Data:
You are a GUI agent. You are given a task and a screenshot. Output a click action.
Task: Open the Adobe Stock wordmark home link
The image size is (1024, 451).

---

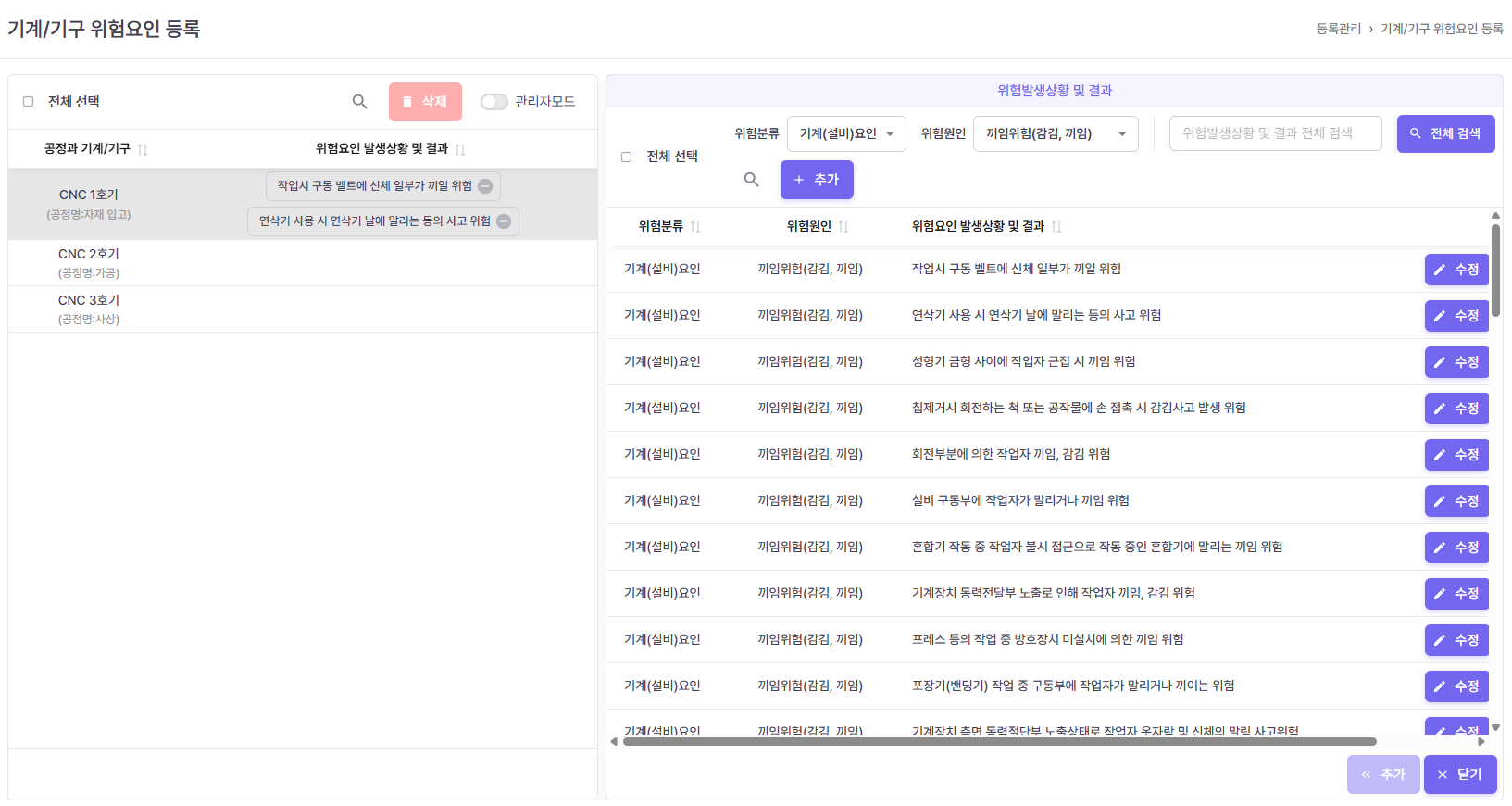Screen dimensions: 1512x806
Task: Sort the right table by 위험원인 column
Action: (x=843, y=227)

Brief: In the entries above, find the line with "You are a GUI" and the line with "The image size is (1024, 451).", then set down exactly those two and every line between them, nothing else.

The answer:
You are a GUI agent. You are given a task and a screenshot. Output a click action.
Task: Open the Adobe Stock wordmark home link
The image size is (1024, 451).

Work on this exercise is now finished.